Araştırmada, 7 binden fazla katılımcının kan ve idrar örneklerinden elde edilen veriler incelendi.
Katılımcılar, yalnızca esrar kullananlar, yalnızca tütün kullananlar, her ikisini de içenler ve hiçbirini içmeyenler olarak 4 gruba ayrıldı.
Independent Türkçe‘nin aktardığına göre, Hakemli bilimsel dergi Environmental Health Perspectives’de yayımlanan bulgular, endişe verici bir sonucu gözler önüne serdi: Esrar kullanan kişilerin hem idrar hem de kan örneklerinde daha yüksek seviyede kadmiyum ve kurşun vardı.
Şimdiye dek esrarın zarar potansiyelinin diğer birçok uyuşturucu maddeyle karşılaştırıldığında epey düşük olduğu düşünülüyordu.
Ancak esrarın üretildiği kenevir bitkisinin ağır metal maruziyetiyle bağlantılı olabileceğine dair de şüpheler vardı.
Ağır metaller, kanserden beyin hasarına kadar çok çeşitli tıbbi sorunlara yol açabiliyor.
Araştırma makalesinde, “Kenevir bitkisi bilinen bir ‘metal çöpçüsü’ olduğundan, esrar kullanan bireylerin kullanmayanlara kıyasla daha yüksek metal biyobelirteç düzeylerine sahip olacağını varsaydık” ifadeleri yer aldı.

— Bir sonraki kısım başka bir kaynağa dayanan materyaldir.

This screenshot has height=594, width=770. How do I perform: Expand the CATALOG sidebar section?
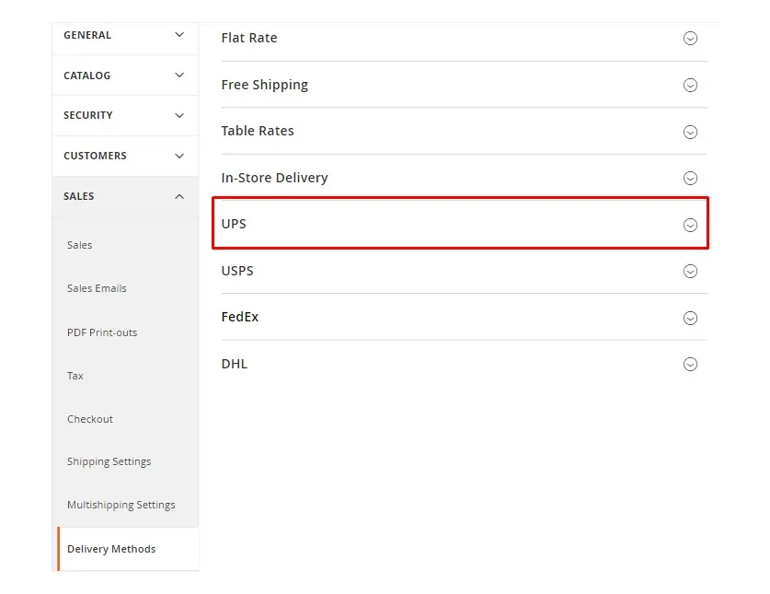[124, 75]
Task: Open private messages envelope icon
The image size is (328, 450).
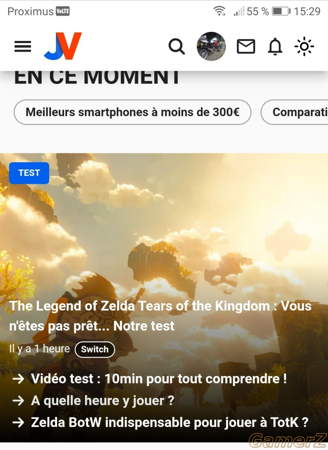Action: pyautogui.click(x=246, y=47)
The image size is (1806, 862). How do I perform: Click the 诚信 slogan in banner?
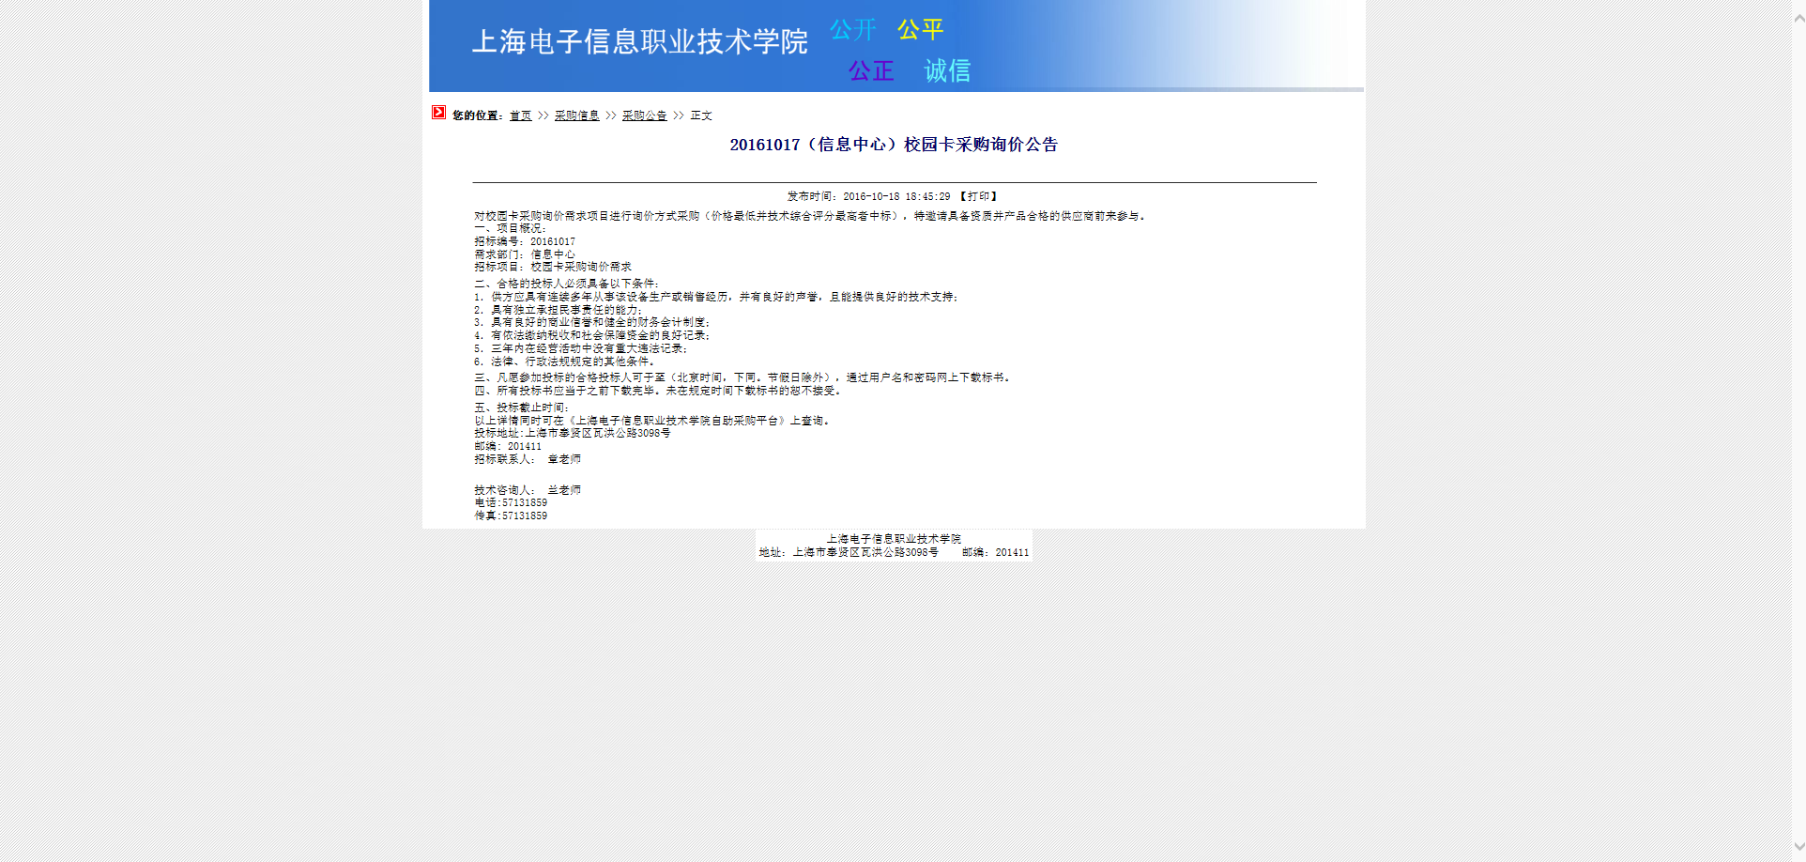coord(947,70)
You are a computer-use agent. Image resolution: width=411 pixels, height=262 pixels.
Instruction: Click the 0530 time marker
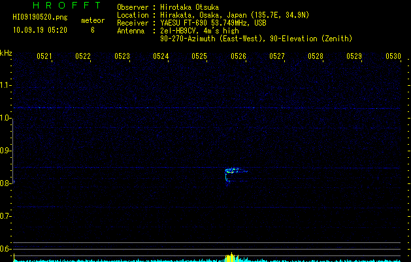tap(393, 56)

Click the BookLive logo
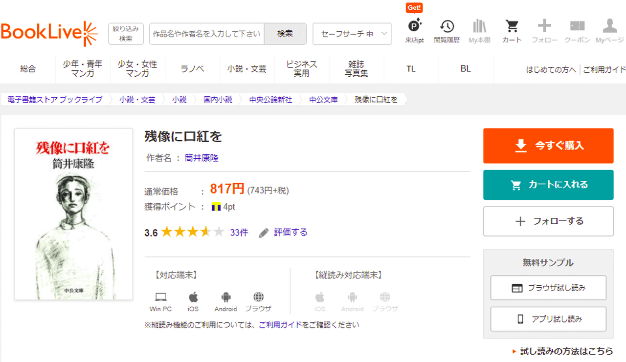[49, 33]
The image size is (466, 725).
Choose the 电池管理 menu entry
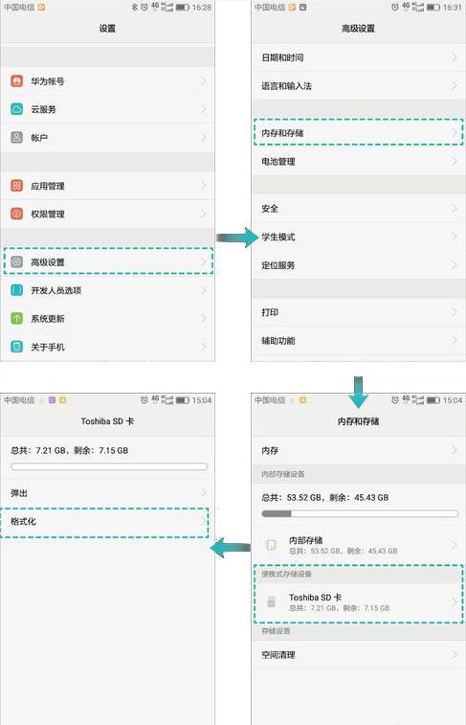(359, 161)
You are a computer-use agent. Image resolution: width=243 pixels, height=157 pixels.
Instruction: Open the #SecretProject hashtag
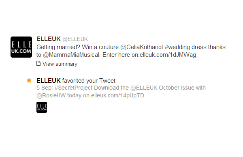tap(73, 88)
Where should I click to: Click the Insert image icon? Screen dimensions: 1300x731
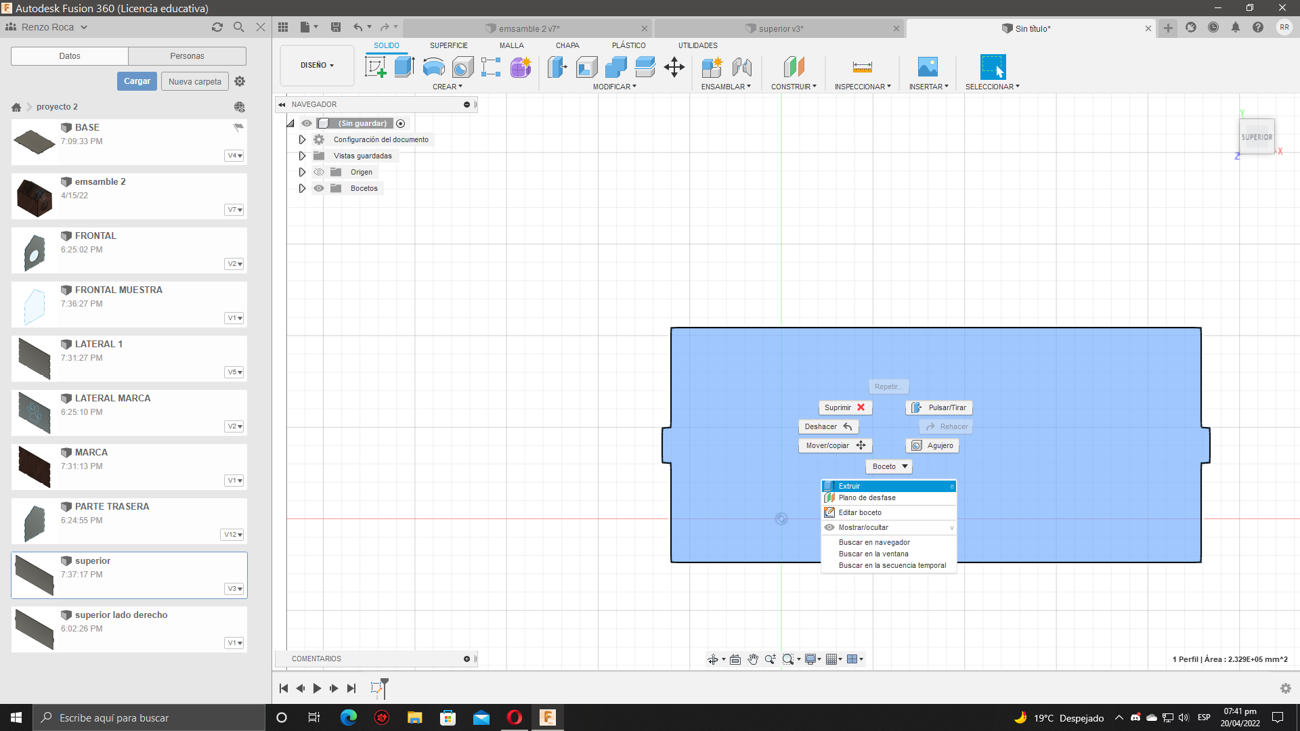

Buradaki “çöpçü” terimi, kenevirin toprak, gübre, su ve böcek ilaçlarındaki metalleri emerek bunları temizlediği anlamına geliyor.
Ancak araştırmacılar, ağır metal kaynaklarından izole edilecek şekilde özenle yetiştirilen bitkilerin hâlâ güvenli olabileceği görüşünde.
Çalışmada ayrıca, hem esrar hem tütün kullananların ve yalnızca tütün içenlerin kan ve idrarında da önemli seviyelerde ağır metale rastladı.
Bu da genel olarak sigara içmenin tehlikeleriyle ilgili yerleşik düşünceleri destekler nitelikte.